In 2010, President Obama recognized MISE as a model science-education initiative when he announced his "Educate to Innovate" campaign, which was designed to strengthen science, technology, engineering and math (STEM) education over the next decade. The president highlighted MISE's work and cited the significant expertise and resources that MISE has brought to the task of improving science education.
The Merck Institute for Science Education (MISE) is guided by an Advisory Board of leading experts in science education and education reform.
The Advisory Board is charged with the responsibility to advise and assist the MISE executive director on broad program and policy issues, to review an annual program for the Institute, and to inform the executive director of new research, professional development, education and program opportunities for the institute.
MISE strives to achieve its goals through a variety of programs and activities, including:
The Academy for Leadership in Science Instruction, a three-year professional development program for teachers, principals and district administrators who are able to work in school- and district-based teams and deepen their understanding of the fundamentals of leadership and strong science instruction in classrooms. The program was launched in August 2008, with 365 educators currently participating.

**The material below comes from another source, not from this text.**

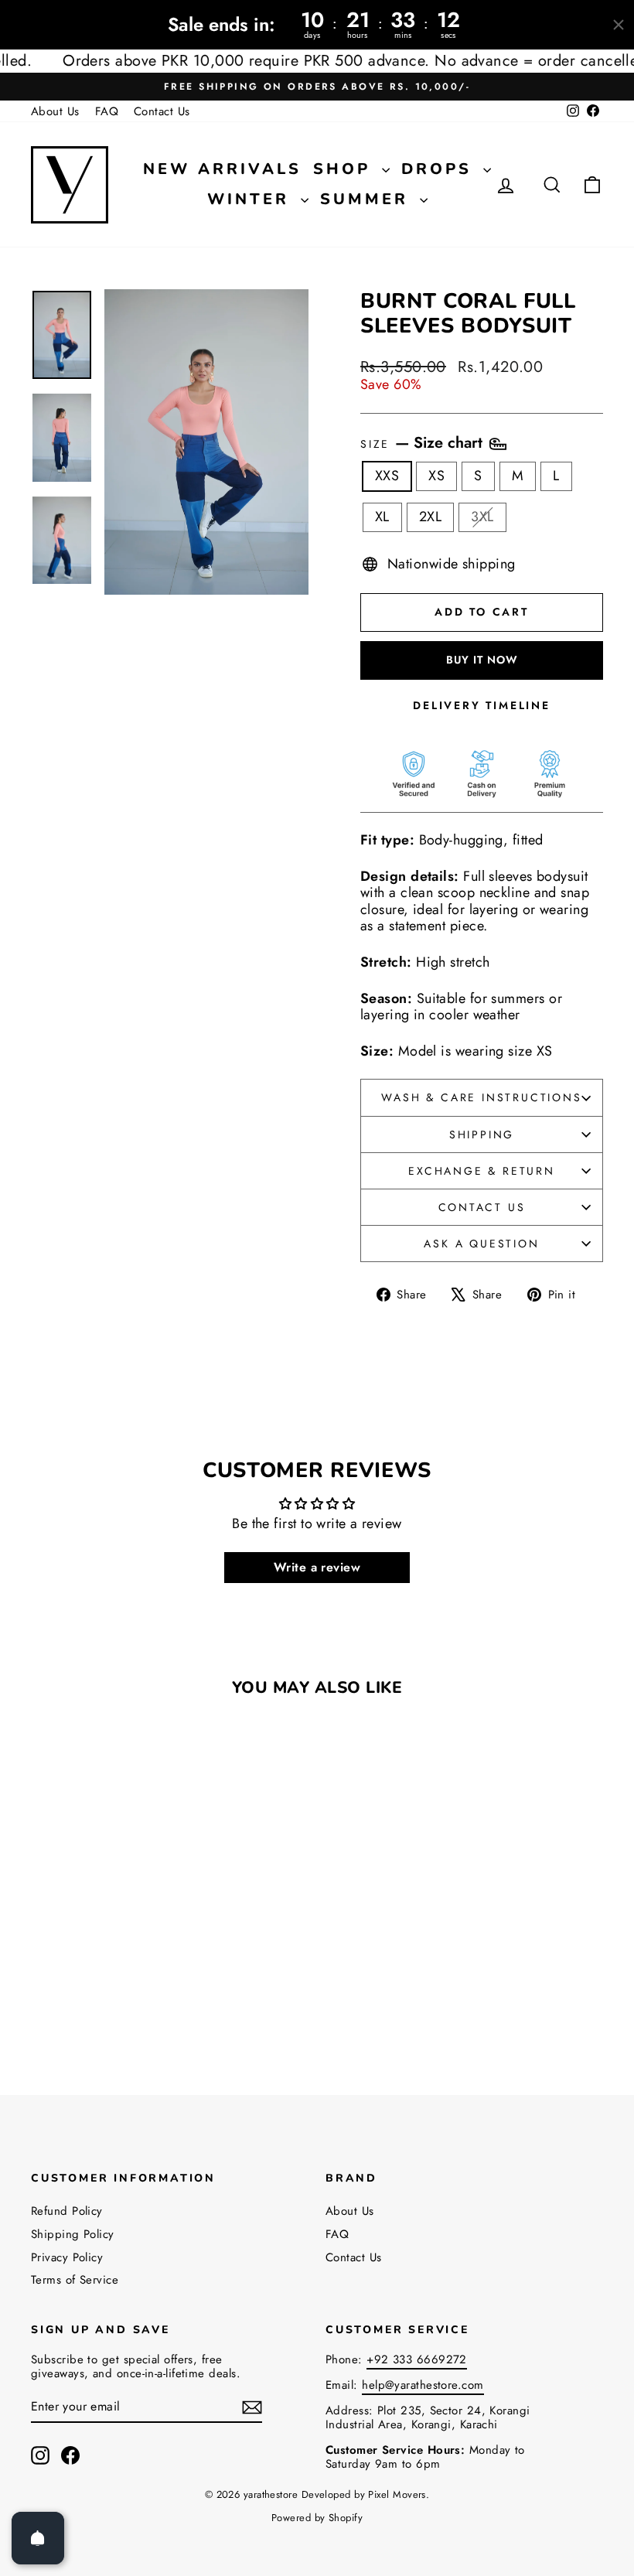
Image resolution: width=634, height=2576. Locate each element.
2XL (430, 517)
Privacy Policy (67, 2257)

Peer Teacher Workshops is a weeklong professional development program focused on building teachers' capacity to engage in inquiry-based science instruction. During the past 17 years, MISE has offered more than 350 workshops attended by more than 5,000 educators.

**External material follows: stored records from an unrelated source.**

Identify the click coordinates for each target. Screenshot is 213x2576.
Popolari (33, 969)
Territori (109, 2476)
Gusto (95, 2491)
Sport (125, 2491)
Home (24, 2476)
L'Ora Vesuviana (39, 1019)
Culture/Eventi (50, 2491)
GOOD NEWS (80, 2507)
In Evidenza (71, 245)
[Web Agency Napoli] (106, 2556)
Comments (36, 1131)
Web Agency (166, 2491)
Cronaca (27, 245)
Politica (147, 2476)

MISE Resource Centers, in Rahway, New Jersey, and West Point, Pennsylvania, house and make available high-quality educational materials for local teachers and Merck employees. These include hundreds of books, periodicals, videotapes and curriculum modules based on national science-education standards.
Merck Employee Volunteers is a program through which volunteers support teachers and students in the classroom through electronic mentoring, offering a view of real-world applications of science and mathematics. During the past 12 years, approximately 10,000 Merck employees have shared their time with students and teachers in their communities.
Since 1993, MISE has provided opportunities for professional growth to more than 6,000 educators. Teachers and administrators in MISE professional development programs engage in doing science, reflecting on their teaching, and examining how students learn science.
In 2006, MISE launched an international program in the tsunami-ravaged areas of Thailand, in conjunction with MSD Thailand, the Kenan Institute Asia and the Thai Ministry of Education. Known as the Inquiry-based Science and Technology Education Program (IN-STEP) and launched in Phang-nga with a $500,000 commitment from Merck, the initiative seeks to improve student performance in science through inquiry-based learning and to develop a proven model for the Ministry of Education to replicate nationwide.
Since the program began, MISE has worked with local experts in Thailand to adapt instructional materials from the United States for consistency with Thailand's educational reform program. More than 125 Thai educators have been trained on the use of these instructional materials.
The pilot program has transformed science teaching in Thailand’s lower secondary schools and has had a significant effect on the country’s overall science education policies and practices.